People who enjoy high self - esteem can overlook others’ faults. The more they forgive, the higher their esteem and glory would be. They will be enjoying their acts (Hussain and Sarat, 2007). People who are offended by each other can forgive the other person ( the offender person) to decrease their anger or can take revenge on him/her. Although revenge can cause spiritual relief in a short time, it causes regret in the long run. So pardoning and forgiving are competitors of revenge. Research findings have shown the effects of forgiveness in family.
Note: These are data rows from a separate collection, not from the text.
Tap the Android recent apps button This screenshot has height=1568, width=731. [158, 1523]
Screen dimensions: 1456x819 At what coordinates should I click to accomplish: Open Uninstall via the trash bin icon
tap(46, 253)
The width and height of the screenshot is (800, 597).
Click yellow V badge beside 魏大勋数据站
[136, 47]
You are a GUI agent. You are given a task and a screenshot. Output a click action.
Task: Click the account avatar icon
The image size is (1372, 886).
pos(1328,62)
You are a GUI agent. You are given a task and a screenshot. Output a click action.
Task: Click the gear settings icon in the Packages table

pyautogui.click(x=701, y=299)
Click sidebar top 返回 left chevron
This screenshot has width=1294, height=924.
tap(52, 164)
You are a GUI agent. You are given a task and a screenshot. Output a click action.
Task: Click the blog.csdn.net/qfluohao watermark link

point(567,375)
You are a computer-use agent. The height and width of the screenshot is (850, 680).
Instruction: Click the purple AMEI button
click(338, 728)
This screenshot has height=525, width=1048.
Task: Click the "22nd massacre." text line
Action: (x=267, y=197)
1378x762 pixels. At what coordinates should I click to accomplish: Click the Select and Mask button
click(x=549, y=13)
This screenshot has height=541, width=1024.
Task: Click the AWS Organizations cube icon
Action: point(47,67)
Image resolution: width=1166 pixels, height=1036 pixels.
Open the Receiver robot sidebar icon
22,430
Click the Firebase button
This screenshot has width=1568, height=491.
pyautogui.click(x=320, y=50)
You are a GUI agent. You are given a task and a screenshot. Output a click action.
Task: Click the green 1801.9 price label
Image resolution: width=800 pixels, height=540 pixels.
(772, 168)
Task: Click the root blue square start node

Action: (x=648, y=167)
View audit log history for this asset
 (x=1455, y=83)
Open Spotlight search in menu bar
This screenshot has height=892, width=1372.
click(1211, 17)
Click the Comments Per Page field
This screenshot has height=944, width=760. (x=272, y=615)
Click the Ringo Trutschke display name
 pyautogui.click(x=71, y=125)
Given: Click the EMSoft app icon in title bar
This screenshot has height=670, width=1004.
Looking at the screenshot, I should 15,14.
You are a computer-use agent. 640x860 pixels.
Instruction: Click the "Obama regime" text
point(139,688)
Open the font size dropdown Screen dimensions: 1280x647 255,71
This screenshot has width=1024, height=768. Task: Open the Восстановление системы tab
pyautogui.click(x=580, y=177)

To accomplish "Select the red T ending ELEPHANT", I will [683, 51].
It improves sign of disorder and interpersonal relationships. In his letters and lectures, Imam Ali (peace be upon him) has advised rulers (Hareth Hamedani and Malek-e- Ashtar) to pardon and forgive. He says:

"Contain your anger, and overlook when you are powerful, When you are angry try to be patient, when you can do faults, avoid it, so that you are blessed" (Nahjolbalaghe ‘letter 67). Islam emphasizes justice and punishment of the wrong doers, but it equally strongly emphasizes mercy, kindness and love. Justice, law and order are necessary for the maintenance of a social order, but there is also a need for forgiveness to heal the wounds and to restore good relations between the people. We must keep in mind that as much as we need Allah’s forgiveness for our own sins and mistakes, we must also practice forgiveness towards those who do wrong to us) khatib pakestan).